Each wage equation is a linear model evaluated only on the subsample that
chose that sector. `evaluation_indicator` tells **factorana** which rows
contribute to which component's likelihood.

```{r}
mc_wage0 <- define_model_component(
  name = "wage0", data = dat, outcome = "wage", factor = fm,
  covariates = c("intercept", "x1", "x2"), model_type = "linear",
  loading_normalization = NA_real_,
  evaluation_indicator = "eval_wage0"
)
mc_wage1 <- define_model_component(
  name = "wage1", data = dat, outcome = "wage", factor = fm,
  covariates = c("intercept", "x1"), model_type = "linear",
  loading_normalization = NA_real_,
  evaluation_indicator = "eval_wage1"
)
```

### Sector-choice equation

A probit with a free factor loading (positive ability raises the probability
of choosing sector 1 when the simulated value is positive).

```{r}
mc_sector <- define_model_component(
  name = "sector", data = dat, outcome = "sector", factor = fm,
  covariates = c("intercept", "x2"), model_type = "probit",
  loading_normalization = NA_real_,
  evaluation_indicator = "eval_sector"
)
```

### Assemble the system

```{r}
ms <- define_model_system(
  components = list(mc_T1, mc_T2, mc_T3, mc_wage0, mc_wage1, mc_sector),
  factor     = fm
)
```

## Estimation

```{r}
ctrl <- define_estimation_control(n_quad_points = 8, num_cores = 1)
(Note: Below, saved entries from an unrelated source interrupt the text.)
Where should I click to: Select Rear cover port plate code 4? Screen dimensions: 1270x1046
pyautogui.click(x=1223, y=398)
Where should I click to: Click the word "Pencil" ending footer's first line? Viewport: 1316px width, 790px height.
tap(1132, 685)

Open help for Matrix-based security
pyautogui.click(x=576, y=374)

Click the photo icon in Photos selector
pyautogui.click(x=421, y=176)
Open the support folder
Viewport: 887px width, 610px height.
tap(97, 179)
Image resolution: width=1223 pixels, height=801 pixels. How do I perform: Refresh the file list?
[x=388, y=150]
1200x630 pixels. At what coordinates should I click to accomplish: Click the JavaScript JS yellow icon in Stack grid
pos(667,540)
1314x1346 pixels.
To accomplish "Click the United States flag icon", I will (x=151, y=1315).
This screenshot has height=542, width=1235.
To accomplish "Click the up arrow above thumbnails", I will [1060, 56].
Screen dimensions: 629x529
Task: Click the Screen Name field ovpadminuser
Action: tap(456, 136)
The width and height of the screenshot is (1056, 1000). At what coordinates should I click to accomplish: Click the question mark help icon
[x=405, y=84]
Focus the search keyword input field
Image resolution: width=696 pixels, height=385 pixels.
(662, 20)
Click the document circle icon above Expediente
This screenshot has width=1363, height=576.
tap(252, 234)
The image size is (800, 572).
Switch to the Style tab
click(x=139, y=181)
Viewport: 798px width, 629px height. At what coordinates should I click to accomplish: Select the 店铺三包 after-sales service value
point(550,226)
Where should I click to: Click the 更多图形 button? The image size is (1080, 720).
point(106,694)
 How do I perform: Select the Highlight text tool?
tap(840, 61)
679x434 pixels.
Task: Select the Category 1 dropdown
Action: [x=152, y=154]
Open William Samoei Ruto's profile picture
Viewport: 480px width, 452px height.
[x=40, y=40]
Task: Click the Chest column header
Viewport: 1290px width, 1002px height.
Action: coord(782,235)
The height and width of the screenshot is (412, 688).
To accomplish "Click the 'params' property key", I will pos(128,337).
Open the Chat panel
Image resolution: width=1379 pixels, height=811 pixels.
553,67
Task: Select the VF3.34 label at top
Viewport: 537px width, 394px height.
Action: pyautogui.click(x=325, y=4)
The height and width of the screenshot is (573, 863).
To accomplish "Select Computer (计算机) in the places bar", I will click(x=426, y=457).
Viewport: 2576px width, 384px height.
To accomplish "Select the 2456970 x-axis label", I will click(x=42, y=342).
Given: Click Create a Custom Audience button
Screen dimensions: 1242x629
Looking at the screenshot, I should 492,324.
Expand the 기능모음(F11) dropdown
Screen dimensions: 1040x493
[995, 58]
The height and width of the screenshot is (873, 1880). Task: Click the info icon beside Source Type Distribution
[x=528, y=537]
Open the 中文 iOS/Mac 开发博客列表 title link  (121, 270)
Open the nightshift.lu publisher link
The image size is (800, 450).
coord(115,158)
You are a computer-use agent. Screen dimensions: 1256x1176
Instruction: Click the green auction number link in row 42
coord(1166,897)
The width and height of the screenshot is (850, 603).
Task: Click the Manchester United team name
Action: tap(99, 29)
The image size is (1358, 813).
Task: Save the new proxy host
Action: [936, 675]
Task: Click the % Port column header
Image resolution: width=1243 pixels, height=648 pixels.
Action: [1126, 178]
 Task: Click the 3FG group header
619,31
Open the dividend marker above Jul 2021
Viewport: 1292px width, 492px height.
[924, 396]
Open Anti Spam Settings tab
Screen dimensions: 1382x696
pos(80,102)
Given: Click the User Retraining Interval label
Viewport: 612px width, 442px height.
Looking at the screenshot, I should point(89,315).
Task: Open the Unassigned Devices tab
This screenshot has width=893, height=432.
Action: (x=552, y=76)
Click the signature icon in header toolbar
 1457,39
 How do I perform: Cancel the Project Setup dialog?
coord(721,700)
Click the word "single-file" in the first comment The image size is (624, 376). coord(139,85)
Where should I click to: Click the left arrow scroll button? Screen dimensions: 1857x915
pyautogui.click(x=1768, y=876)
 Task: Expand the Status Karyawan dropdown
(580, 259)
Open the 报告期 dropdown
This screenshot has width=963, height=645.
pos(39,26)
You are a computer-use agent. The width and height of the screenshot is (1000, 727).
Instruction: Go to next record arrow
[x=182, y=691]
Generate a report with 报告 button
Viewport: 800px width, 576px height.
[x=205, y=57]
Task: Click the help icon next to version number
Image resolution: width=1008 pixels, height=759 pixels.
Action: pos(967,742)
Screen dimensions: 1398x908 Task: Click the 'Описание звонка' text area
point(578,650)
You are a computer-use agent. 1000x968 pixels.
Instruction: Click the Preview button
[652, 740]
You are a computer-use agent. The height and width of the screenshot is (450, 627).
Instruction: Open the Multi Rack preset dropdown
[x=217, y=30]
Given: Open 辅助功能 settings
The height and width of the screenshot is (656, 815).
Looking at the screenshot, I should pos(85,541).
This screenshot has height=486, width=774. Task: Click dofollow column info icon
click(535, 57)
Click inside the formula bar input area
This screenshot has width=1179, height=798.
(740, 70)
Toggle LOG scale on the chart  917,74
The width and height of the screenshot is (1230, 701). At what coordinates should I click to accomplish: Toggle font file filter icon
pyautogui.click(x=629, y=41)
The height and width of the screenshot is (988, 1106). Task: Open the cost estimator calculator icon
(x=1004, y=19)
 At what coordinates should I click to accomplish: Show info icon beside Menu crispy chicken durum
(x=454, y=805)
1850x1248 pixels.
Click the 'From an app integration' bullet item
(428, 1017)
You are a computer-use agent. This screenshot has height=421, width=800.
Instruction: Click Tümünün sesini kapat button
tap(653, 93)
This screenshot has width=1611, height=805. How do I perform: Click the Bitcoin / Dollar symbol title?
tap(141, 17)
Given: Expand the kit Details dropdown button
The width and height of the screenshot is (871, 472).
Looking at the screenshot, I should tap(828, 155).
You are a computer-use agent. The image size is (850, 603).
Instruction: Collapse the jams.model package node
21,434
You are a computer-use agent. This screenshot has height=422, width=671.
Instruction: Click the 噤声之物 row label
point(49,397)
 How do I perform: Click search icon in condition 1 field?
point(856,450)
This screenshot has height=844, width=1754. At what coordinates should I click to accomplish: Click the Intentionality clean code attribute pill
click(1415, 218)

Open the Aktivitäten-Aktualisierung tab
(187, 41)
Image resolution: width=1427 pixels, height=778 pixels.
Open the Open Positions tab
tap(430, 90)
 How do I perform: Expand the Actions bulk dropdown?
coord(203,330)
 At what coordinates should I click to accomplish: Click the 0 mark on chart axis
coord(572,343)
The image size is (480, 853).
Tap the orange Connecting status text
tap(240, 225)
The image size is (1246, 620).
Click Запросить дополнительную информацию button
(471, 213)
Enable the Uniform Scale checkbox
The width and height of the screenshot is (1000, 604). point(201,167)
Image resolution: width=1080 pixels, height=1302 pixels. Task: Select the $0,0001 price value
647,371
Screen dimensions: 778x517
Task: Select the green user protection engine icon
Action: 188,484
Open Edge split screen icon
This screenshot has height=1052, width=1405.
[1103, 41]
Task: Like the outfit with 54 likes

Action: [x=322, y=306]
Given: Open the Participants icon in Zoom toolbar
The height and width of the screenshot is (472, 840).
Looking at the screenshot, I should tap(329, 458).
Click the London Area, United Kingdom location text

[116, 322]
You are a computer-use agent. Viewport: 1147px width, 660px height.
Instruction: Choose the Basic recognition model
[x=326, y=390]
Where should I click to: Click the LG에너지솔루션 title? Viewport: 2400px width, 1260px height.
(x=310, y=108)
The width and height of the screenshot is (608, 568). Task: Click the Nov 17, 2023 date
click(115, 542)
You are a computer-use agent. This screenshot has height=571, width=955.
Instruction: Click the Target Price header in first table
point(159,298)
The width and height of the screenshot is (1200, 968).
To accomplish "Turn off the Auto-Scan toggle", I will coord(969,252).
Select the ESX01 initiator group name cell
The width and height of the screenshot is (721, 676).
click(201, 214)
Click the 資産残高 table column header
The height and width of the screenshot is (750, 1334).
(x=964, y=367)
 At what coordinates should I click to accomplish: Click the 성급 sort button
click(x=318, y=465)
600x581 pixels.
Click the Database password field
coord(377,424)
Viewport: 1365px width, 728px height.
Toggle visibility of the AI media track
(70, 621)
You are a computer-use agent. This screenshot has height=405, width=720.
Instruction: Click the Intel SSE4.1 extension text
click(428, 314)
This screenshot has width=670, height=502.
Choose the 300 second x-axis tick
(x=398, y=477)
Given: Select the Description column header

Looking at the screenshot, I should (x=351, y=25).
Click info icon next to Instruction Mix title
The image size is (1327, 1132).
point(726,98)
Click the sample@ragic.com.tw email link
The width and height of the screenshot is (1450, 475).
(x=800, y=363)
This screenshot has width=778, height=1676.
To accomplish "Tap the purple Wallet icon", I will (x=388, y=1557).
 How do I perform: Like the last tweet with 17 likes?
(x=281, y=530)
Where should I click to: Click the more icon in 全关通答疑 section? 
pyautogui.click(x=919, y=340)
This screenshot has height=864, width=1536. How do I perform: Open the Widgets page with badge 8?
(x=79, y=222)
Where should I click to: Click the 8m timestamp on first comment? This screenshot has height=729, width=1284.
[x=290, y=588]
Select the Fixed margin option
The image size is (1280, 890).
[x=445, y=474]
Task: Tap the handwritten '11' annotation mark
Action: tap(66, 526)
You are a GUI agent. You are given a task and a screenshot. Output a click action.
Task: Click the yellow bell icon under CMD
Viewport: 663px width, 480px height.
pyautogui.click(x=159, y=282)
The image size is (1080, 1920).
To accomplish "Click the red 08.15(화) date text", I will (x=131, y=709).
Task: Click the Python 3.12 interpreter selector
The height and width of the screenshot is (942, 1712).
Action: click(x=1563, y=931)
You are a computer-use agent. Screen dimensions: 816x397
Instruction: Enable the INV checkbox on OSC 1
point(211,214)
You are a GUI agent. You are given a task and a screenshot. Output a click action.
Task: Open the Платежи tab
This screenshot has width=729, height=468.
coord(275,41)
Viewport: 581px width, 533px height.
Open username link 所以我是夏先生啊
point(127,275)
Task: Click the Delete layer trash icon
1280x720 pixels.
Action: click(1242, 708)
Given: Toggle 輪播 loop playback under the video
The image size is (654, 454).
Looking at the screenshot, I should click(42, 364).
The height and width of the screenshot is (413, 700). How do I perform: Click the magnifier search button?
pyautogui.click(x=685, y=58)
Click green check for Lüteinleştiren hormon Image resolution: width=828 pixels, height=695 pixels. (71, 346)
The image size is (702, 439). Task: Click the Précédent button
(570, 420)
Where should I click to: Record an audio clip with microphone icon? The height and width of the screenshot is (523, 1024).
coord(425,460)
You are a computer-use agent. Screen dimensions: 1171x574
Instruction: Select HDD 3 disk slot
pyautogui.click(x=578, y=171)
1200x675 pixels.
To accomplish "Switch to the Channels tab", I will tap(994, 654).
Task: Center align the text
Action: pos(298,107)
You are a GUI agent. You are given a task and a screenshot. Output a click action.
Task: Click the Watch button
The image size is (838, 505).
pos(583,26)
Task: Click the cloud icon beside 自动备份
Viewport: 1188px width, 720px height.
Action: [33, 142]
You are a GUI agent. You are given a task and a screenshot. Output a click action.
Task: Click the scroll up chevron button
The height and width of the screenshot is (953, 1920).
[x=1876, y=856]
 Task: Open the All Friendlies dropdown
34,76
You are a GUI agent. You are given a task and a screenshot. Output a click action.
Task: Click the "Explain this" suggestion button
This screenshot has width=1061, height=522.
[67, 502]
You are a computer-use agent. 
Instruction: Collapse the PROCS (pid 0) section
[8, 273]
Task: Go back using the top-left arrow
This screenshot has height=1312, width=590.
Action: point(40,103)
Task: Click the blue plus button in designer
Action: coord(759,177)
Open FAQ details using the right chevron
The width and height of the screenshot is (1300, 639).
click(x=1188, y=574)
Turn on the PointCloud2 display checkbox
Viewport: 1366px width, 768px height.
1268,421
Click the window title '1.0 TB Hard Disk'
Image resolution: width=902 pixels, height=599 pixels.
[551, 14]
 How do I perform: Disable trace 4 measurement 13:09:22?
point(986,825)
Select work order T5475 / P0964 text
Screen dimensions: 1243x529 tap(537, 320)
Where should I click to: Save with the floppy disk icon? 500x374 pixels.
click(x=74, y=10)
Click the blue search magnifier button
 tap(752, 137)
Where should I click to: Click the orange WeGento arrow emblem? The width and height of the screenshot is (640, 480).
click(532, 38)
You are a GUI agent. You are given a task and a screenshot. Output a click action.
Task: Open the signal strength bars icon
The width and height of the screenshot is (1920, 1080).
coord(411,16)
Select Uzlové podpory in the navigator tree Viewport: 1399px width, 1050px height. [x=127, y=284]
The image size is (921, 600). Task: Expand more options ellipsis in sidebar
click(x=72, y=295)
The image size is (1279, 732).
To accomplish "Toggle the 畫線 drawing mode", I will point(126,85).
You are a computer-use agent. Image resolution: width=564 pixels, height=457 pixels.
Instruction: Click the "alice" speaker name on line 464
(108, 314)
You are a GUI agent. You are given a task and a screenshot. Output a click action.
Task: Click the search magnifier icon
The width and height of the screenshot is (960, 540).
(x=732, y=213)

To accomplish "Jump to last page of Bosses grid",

fit <- estimate_model_rcpp(
  model_system = ms,
  data         = dat,
  control      = ctrl,
  optimizer    = "nlminb",
  parallel     = FALSE,
  verbose      = FALSE
)

fit$convergence   # 0 == strict convergence
fit$loglik
```

## Results

```{r}
components_table(fit, digits = 3)
```

Estimated loadings on the ability factor track the simulated values: the test
equations recover (1.0, 1.2, 0.8); the wage equations recover roughly 0.5 in
sector 0 and 1.0 in sector 1, capturing the positive selection on ability into
the high-return sector.

## Recover factor scores

Given the fitted model, we can back out each individual's posterior mean
ability.

```{r}
fscores <- estimate_factorscores_rcpp(
  fit, dat, control = ctrl, parallel = FALSE, verbose = FALSE
)
head(fscores[, c("obs_id", "factor_1", "se_factor_1", "converged")])

# Correlation of estimated scores with the true (simulated) ability
cor(fscores$factor_1, f)
```

## Two-stage estimation (optional)

For larger applications it is often convenient to estimate the measurement
system first, then freeze those parameters and estimate the structural part.
See `?estimate_model_rcpp` (argument `previous_stage` in
`define_model_system()`) and `?set_adaptive_quadrature_cpp` for the adaptive
integration that makes the second stage cheap.